Dementia is one of the major neurodegenerative disorders that exclusively affect older people. These days, the term dementia has fallen out of use in medical circles, and the condition is described as Major Neurocognitive Disorder (MND). Sometimes, dementia is used interchangeably with Alzheimer’s disease, but the two conditions are clinically separate. Even so, early-age Alzheimer’s disease is considered the most common cause of dementia. The symptoms of dementia include loss of memory and other cognitive functions, including reasoning, thinking, and logical abilities. Dementia can be controlled with timely medical treatment and specific lifestyle changes to optimise cognitive processes.
What are the symptoms of Dementia?
The signs of dementia correlate with the symptoms listed below:
- Memory loss: Forgetfulness is a common problem in dementia when remembering even recent incidents becomes difficult.
- Misplacing things: Misplacing everyday use items becomes frequent.
- Getting lost easily: Dementia patients tend to forget their way home or remember places they usually frequent. The person may get confused remembering even familiar places.
- Loss of sense of time: Tracking the timing of daily activities becomes increasingly difficult.
- Problem-solving difficulty: Logical reasoning becomes increasingly complex, including solving problems they could easily set right earlier.
- Difficulty in making decisions: Making even the simplest of decisions becomes problematic.
- Trouble responding: Replying to the simplest of questions, for instance, about their food habits or daily activities, becomes challenging. They even struggle to find the correct words.
- Self-feeding inability: Individuals with severe cases of dementia cannot eat independently and need someone to feed them.
- Personality changes: This change occurs in moderate to severe cases of dementia. The patient may behave entirely differently from their original nature.
- Loss of balance: Maintaining balance while walking or doing something becomes arduous.

Task set:
1. Name every cognitive function whose loss the opening paragraph of the dementia passage lists as a symptom.
2. What name does the dementia passage say medical circles now use for the condition?

Collected data
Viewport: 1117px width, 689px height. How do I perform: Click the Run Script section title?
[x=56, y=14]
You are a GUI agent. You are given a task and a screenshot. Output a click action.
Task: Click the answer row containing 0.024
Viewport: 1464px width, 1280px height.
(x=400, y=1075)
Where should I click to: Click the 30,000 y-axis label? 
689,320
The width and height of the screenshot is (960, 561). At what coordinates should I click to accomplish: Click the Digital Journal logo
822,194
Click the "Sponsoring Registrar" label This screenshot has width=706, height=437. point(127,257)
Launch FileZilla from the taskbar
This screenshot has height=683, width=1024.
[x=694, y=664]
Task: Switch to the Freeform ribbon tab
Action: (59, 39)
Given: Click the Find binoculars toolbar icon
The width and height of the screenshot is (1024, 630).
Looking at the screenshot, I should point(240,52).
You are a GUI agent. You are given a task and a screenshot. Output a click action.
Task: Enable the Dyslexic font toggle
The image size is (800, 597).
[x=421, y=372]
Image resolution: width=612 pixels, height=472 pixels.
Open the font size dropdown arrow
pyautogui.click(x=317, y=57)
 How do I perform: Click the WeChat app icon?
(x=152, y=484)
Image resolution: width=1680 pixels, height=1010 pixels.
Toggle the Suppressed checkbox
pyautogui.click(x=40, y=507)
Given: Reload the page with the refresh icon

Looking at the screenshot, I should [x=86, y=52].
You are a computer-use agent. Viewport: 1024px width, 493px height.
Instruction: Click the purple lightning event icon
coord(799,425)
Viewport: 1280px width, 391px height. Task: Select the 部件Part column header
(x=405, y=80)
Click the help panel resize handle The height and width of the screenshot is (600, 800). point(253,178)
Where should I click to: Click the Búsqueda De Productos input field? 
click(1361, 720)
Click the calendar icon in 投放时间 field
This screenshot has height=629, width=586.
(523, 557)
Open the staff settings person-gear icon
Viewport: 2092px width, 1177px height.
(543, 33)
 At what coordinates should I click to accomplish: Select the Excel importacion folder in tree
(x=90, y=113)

Solved tasks:
1. Memory, reasoning, thinking, and logical abilities.

2. Major Neurocognitive Disorder (MND).